#### [PASSAGE PROVIDED]
An Antibacterial and Antioxidant Food Packaging Film Based on Amphiphilic Polypeptides‐Resveratrol‐Chitosan
Researchers developed a biodegradable food packaging film made from natural materials including chitosan and resveratrol that kills bacteria and prevents food spoilage. Unlike conventional plastic packaging that breaks down into microplastics, this film is made entirely from biological materials and poses no microplastic contamination risk. This type of eco-friendly alternative could help reduce the microplastics that enter the food supply through traditional plastic packaging.
High oxygen barrier packaging materials from protein-rich single-celled organisms
Researchers created biodegradable packaging films and trays from protein-rich microbial biomass — single-celled organisms grown in fermentation — achieving oxygen barrier performance comparable to the synthetic plastic EVOH used in commercial food packaging. Unlike petroleum-based plastics that persist in the environment for centuries and shed microplastics, these bio-based materials biodegraded naturally, presenting a viable plastic-free packaging alternative.
Biotechnological model for ubiquitous mixed petroleum- and bio-based plastics degradation and upcycling into bacterial nanocellulose
Researchers demonstrated a biotechnological approach for breaking down mixed petroleum-based and bio-based plastic waste and converting it into valuable bacterial nanocellulose. The system used engineered microbial communities to simultaneously degrade different plastic types that are typically difficult to recycle together. The study presents a promising model for sustainable end-of-life management of mixed plastic waste streams, addressing a key challenge in reducing plastic pollution.

#### [PROVIDED RECORDS]
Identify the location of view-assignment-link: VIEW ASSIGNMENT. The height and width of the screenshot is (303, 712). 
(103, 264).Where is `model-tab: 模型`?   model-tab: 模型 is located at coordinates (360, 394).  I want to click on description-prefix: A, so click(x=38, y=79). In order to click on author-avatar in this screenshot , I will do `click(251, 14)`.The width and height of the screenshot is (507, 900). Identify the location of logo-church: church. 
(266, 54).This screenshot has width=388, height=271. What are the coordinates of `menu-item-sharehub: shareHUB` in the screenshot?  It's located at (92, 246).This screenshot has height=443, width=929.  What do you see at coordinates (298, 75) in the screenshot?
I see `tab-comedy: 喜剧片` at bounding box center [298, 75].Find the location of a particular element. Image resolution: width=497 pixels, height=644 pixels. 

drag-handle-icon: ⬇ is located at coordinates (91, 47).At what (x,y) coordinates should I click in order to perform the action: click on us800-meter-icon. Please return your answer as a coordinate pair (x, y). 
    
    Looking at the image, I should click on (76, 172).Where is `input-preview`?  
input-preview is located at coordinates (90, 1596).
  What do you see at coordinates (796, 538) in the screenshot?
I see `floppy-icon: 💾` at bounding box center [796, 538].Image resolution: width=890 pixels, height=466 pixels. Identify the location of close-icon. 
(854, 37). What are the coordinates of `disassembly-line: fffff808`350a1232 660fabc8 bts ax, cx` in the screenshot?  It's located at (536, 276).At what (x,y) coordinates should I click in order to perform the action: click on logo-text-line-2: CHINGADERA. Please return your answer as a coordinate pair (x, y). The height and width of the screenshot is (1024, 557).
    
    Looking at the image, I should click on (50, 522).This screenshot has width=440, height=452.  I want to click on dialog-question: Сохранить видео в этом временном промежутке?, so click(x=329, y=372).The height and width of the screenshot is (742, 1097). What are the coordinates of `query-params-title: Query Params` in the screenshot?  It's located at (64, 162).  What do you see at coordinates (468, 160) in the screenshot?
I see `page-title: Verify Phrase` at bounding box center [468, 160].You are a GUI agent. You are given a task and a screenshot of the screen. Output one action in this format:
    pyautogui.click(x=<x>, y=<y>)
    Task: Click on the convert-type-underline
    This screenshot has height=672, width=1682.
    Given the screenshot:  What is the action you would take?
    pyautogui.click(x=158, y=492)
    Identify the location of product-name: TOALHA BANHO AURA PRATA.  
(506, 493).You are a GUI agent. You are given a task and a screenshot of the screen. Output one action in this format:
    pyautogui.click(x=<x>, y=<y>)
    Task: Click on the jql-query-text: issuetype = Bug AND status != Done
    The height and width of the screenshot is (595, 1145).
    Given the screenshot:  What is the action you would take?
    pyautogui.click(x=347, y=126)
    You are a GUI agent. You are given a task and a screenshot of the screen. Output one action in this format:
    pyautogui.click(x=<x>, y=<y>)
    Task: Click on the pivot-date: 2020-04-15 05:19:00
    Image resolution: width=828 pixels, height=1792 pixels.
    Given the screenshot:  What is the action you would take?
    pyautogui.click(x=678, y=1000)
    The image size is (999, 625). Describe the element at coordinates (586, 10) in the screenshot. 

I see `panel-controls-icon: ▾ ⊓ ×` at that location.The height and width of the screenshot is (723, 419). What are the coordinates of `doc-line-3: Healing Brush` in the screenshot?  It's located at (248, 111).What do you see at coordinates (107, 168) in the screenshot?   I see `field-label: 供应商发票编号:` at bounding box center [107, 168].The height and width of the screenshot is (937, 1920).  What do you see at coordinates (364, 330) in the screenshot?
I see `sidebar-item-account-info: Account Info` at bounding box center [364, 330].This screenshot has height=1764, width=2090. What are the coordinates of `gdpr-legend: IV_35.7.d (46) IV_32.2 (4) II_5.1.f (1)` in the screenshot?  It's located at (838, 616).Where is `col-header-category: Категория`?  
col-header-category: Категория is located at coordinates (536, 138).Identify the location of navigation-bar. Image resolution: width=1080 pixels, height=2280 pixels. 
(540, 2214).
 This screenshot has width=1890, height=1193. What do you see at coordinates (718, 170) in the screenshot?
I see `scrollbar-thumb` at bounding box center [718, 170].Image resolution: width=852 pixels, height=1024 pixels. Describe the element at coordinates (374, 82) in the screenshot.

#### [TASK LIST]
a - Transcribe the part of the plastics research summaries that opens with the words containing "High oxygen barrier" and closes with "plastic-free packaging alternative.".
b - Answer these from the plastics research summaries:
(i) Which natural material besides chitosan is named as part of the antibacterial packaging film?
(ii) Which synthetic plastic did the films and trays from microbial biomass match in oxygen barrier performance?
(iii) What was mixed plastic waste converted into?

#### [SOLUTIONS TO THE TASKS]
a -
High oxygen barrier packaging materials from protein-rich single-celled organisms
Researchers created biodegradable packaging films and trays from protein-rich microbial biomass — single-celled organisms grown in fermentation — achieving oxygen barrier performance comparable to the synthetic plastic EVOH used in commercial food packaging. Unlike petroleum-based plastics that persist in the environment for centuries and shed microplastics, these bio-based materials biodegraded naturally, presenting a viable plastic-free packaging alternative.

b -
(i) Resveratrol
(ii) EVOH
(iii) Bacterial nanocellulose